- **WHAT THE EXERCISE ASKS**:
Can you reproduce, word for word, everything in the thread about saying goodbye to the family dog from "## BassGeek54 (Mar" down to "sorry to hear."?

# Said goodbye to the family dog today



## cavman138 (Mar 22, 2011)

Unfortunately my dog's health had continued to decline in recent months and my parents decided that it was time. Hershey turned 13 last November and still never showed and age in her face, just a few white hairs. She has been around since I was in the 6th grade, over half of my life. She was a great dog and this is incredibly hard to deal with. I can take comfort in knowing that she is no longer in pain, but it just sucks to know that she won't be around anymore. My parents called me yesterday to come by and see her, so I went by last night when I got out of class. I could tell she was in pain, but I hated to leave her. At least she gave me a few tail wags when I came in.


----------



## BassGeek54 (Mar 22, 2011)

Caveman -- I am so sorry for your loss. Anyone who knows me, knows I love dogs more than most people, please know that my thoughts are with you and my heart grieves for your loss of Hershey.

Michael


----------



## perchin (Mar 23, 2011)

So sorry to hear.


----------



## Jim (Mar 23, 2011)

So sorry to hear it man.


----------



## DocWatson (Mar 23, 2011)

Tough to lose an old friend. My condolences.


----------



## Troutman3000 (Mar 23, 2011)

Sorry for your loss. But remember all dogs go to Heaven.


----------



## Brine (Mar 23, 2011)

Sorry to hear it cavman


----------



## fender66 (Mar 23, 2011)

Wow....there's a lot of this going around right now. Sorry to hear this. Hope the void can be filled, (not replaced) with new love soon.


----------



## bAcKpAiN (Mar 23, 2011)

- **RAW DATA**:
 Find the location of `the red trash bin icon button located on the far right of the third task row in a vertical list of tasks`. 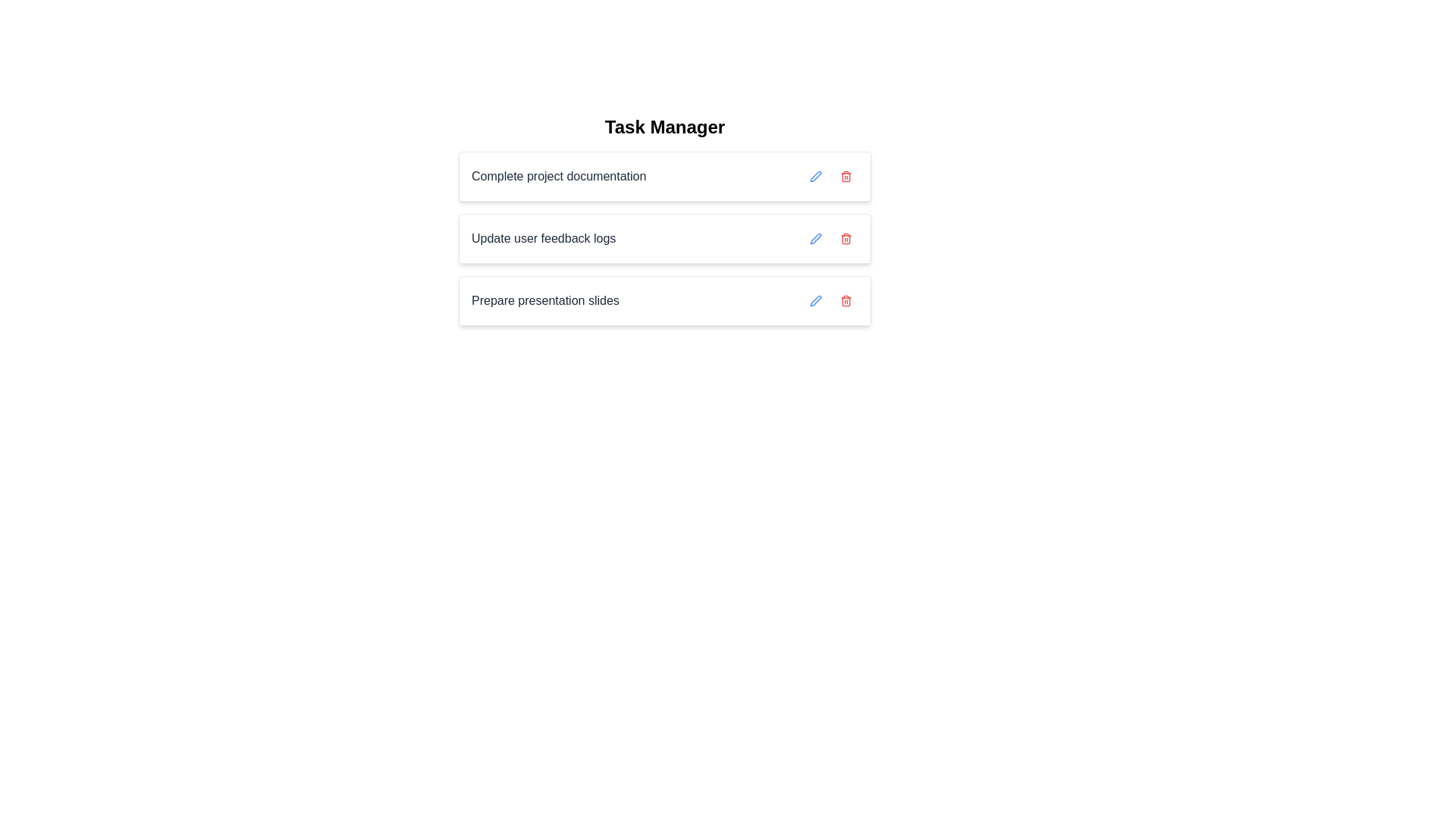

the red trash bin icon button located on the far right of the third task row in a vertical list of tasks is located at coordinates (846, 301).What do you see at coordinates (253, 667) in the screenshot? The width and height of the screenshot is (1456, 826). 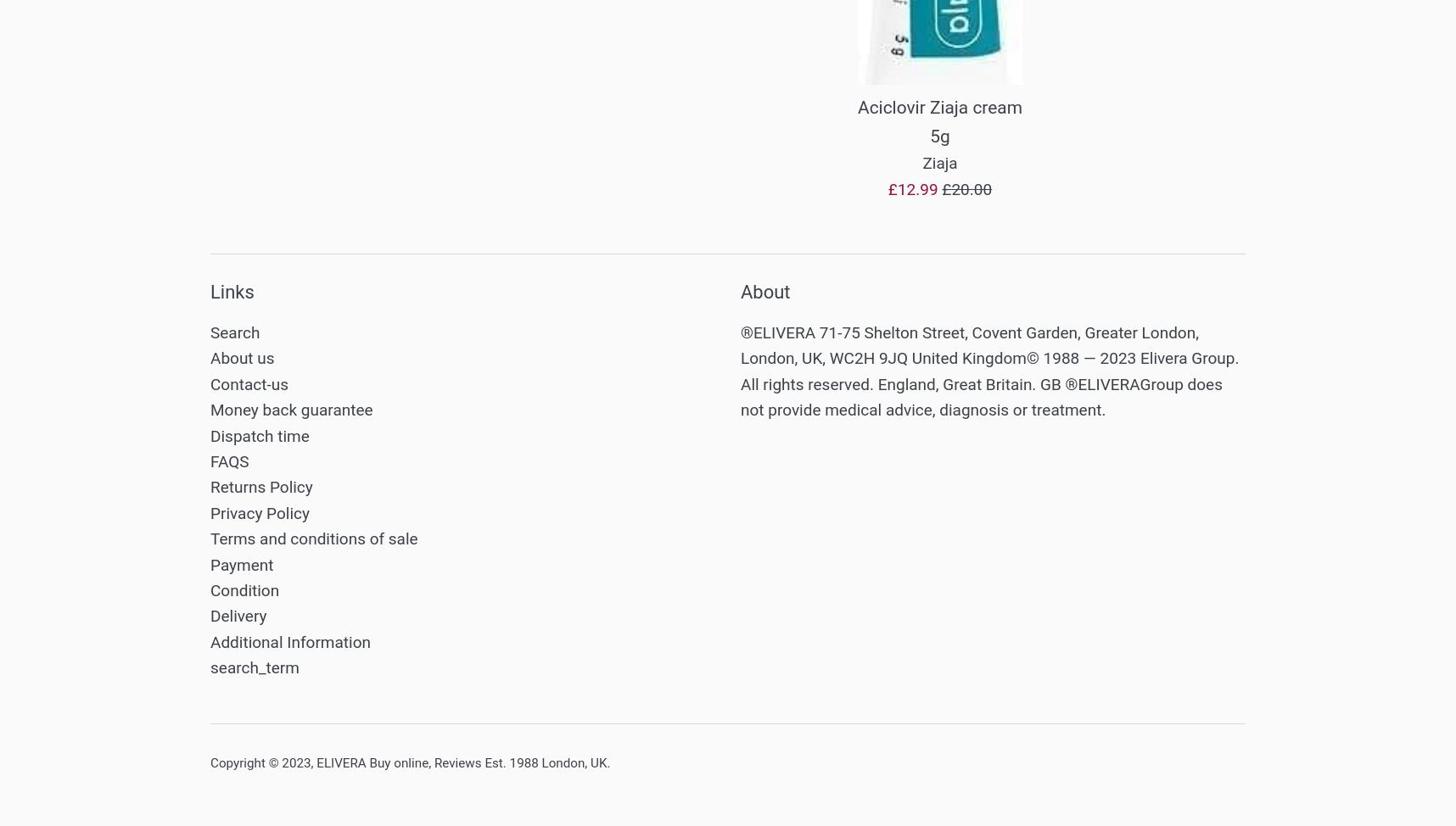 I see `'search_term'` at bounding box center [253, 667].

- **FINAL ANSWER**:
## BassGeek54 (Mar 22, 2011)

Caveman -- I am so sorry for your loss. Anyone who knows me, knows I love dogs more than most people, please know that my thoughts are with you and my heart grieves for your loss of Hershey.

Michael


----------



## perchin (Mar 23, 2011)

So sorry to hear.